ご主人の清司さんは、平取町をソバの産地にしたいと「びらとりそば同好会」の仲間と一緒に、栽培から製粉、そば打ちまで手掛けるほど熱心に活動していた。念願の店をオープンしたのは2007年9月。6年前に清司さんが他界され、遺志を継いで、みよこさんがそばを打つようになった。「毎朝35食分。混んできたら、追加で打ちます。大変だけど、シケレペ農場の貝澤耕一さんには、無理を言ってソバを栽培してもらっているので、無駄にしたくない。ときどき、お父さんの写真に、これでいいかい?と話しかけたりしてね(笑)」
●蕎麦好房「みつづか」
ざるそば、かけそば 550円 きのこそば 650円 野菜天ぷら・ざるそば 800円
営業時間/11:00-14:00(夏期) 11:00-13:30(冬期)
定休日/毎週火曜日
北海道沙流郡平取町荷菜18-4 TEL:01457-2-2655
「うちのソバ畑は雑草だらけだから、ちょっと見せられないなぁ。
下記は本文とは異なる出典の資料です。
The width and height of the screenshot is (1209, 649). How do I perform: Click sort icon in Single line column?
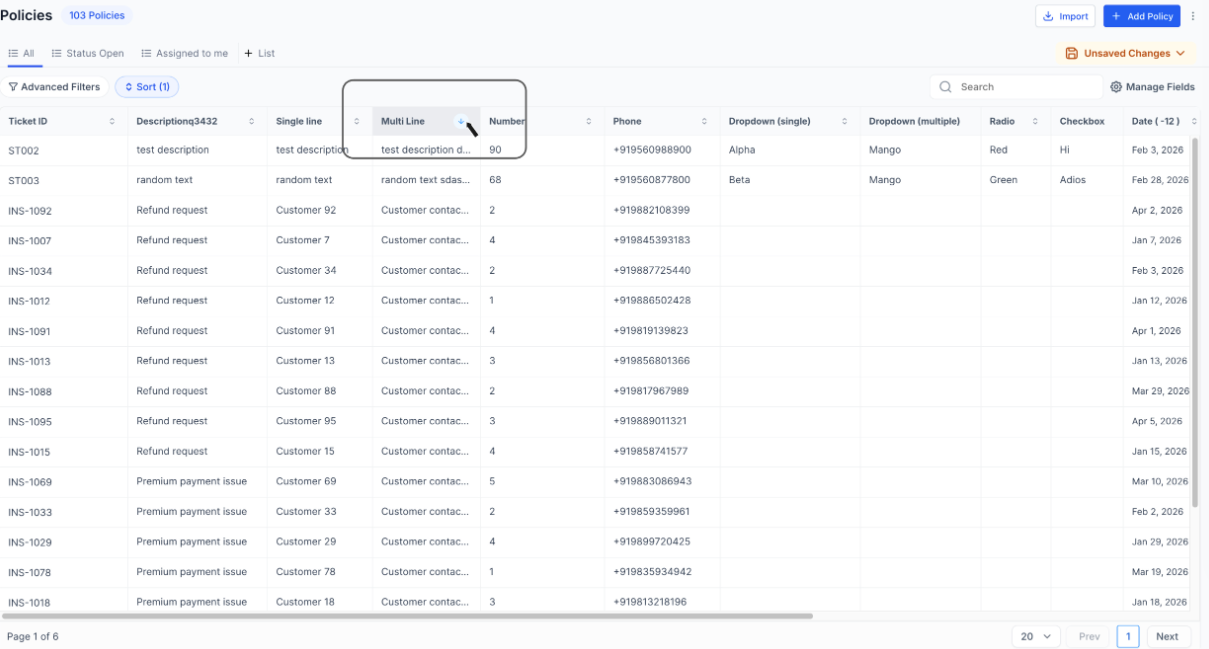357,121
でも、除草剤のような農薬を使っていないから、安心して食べられるよ」と笑いながら話してくれたシケレペ農場の若き後継者、貝澤太一さん。“シケレペ”とは、アイヌ語でキハダの実のこと。アイヌはこの実を乾燥させて、風邪や胃腸薬として、ピリッと刺激のある香辛料として使ってきた。農場には、二風谷でもキハダが多く自生していたといわれる小川が流れる。
ソバを栽培し始めたのは20年ほど前。かつて直売していたトウモロコシ、ジャガイモ、カボチャの転作としてソバを選択した。昨年は収穫前の悪天候により脱粒し、収量もかなり少なかった。平取産のソバを使えるのが「みつづか」一軒なのも、しかたがない。
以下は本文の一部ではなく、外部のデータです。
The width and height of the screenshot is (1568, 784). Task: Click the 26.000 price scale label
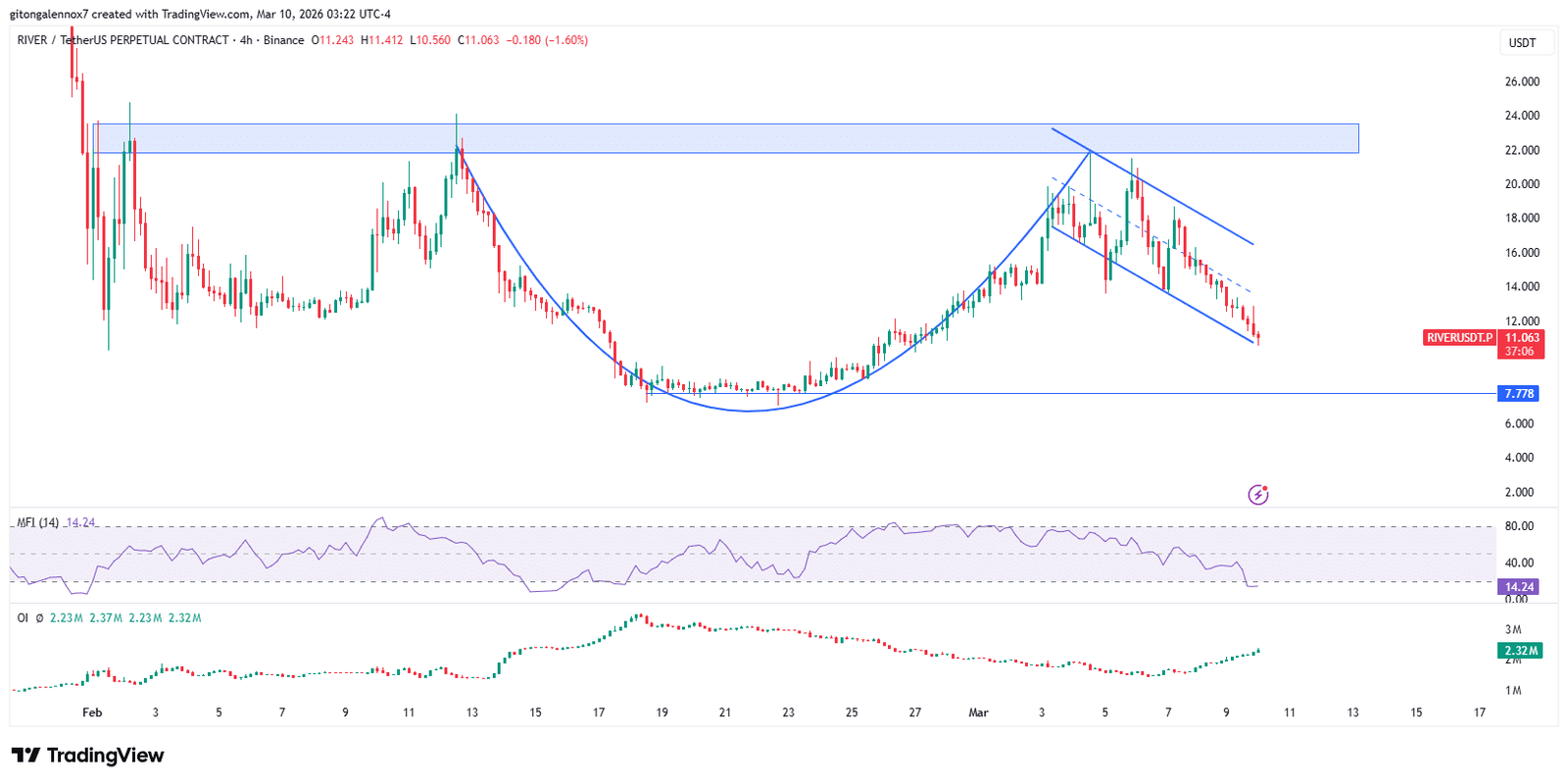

シケレペ農場が最も力を入れているのは米作り。「沙流川流域には、稲作農家が結構いるけれど、上流や中流地域と下流地域では、地質の関係で微妙に味が違うと僕は感じてる。将来的には同じ北海道米でもシケレペ産の米がうまいと消費者に選んでもらえるようにしたい」と太一さん。
そしてイナキビやソバなどの雑穀栽培にもこだわりたいと思っている。沙流川流域のアイヌは古くからアワ、ヒエ、イナキビなどを栽培していたと考えられているからだ。縄文時代の遺物として「イナキビ団子」が発掘されており、その流れを考えるとアイヌ文化を語れる作物になる。自分で育てたイナキビで、オリジナルスイーツを作るのが夢だ。
●シケレペ農場
北海道沙流郡平取町二風谷20-3
狩猟民族といわれるアイヌだが、沙流川流域の発掘調査により、1667年以前からクワを用いた露地栽培を行っていたことがわかっている。その農耕文化の一つに、川洲畑を使った栽培方法がある。洪水の後、泥や砂がたまった肥沃な地を利用して、アワ、ヒエ、イナキビなどの雑穀をまいた。クイタクペ(境界棒)をさせば自分の畑になったという。
川洲畑をアイヌ語に置き換えると「ピクタ(川原の砂)トイ(畑)」。現在、額平川の河川敷に川洲畑をつくり、試験的に雑穀などが栽培され、この農法の継承が検討されている。